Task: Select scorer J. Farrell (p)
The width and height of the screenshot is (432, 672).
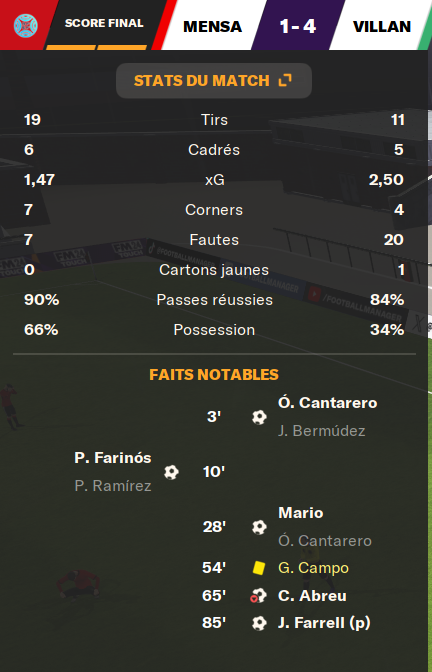Action: coord(324,623)
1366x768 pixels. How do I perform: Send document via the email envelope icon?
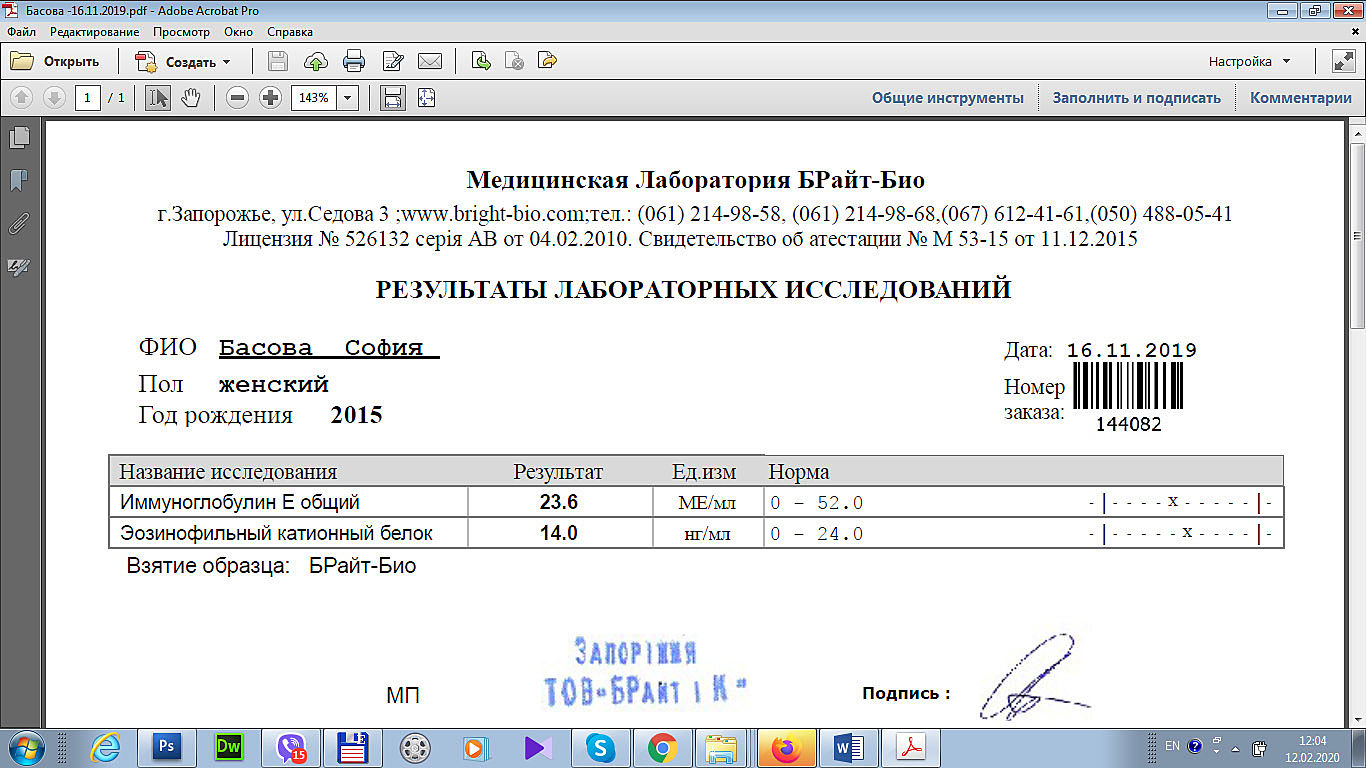(x=430, y=62)
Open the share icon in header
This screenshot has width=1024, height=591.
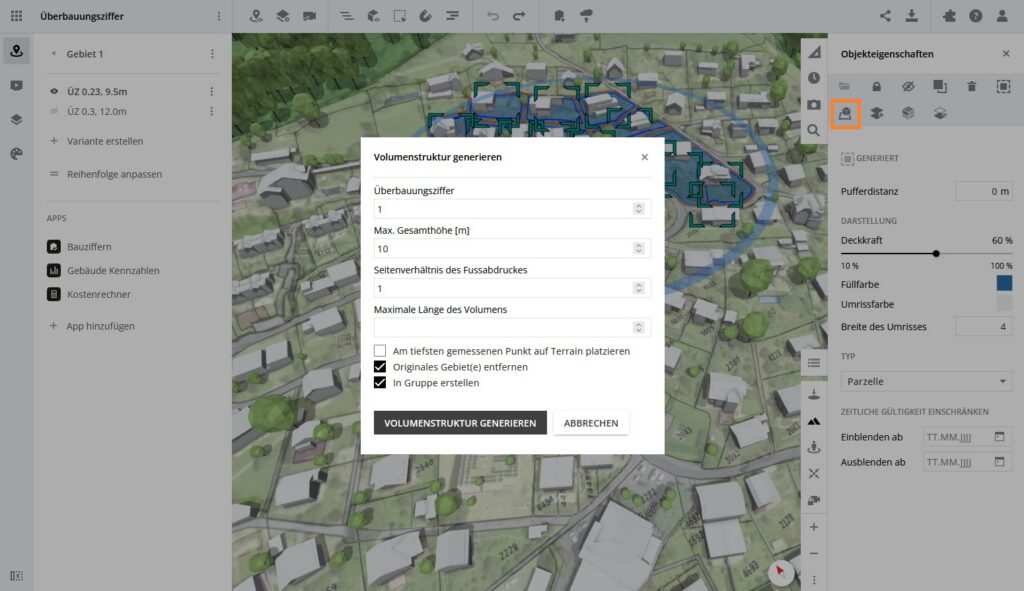(x=885, y=16)
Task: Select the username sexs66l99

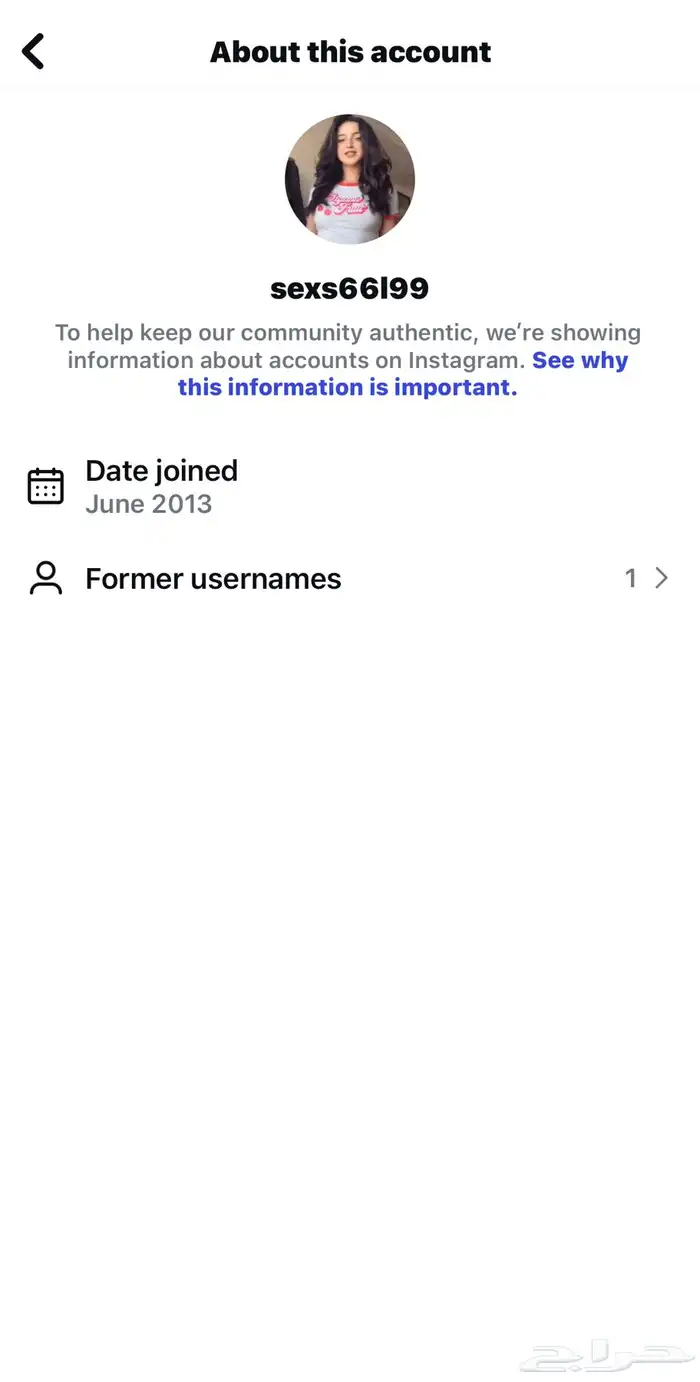Action: (350, 289)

──────────

Once the pictures are set aside, give every line above again without alteration.

**OUTPUT OF THE EXERCISE**
Task: Select scorer J. Farrell (p)
The width and height of the screenshot is (432, 672).
Action: coord(324,623)
1366x768 pixels. How do I perform: Send document via the email envelope icon?
(x=430, y=62)
Open the share icon in header
This screenshot has width=1024, height=591.
(x=885, y=16)
Task: Select the username sexs66l99

Action: (350, 289)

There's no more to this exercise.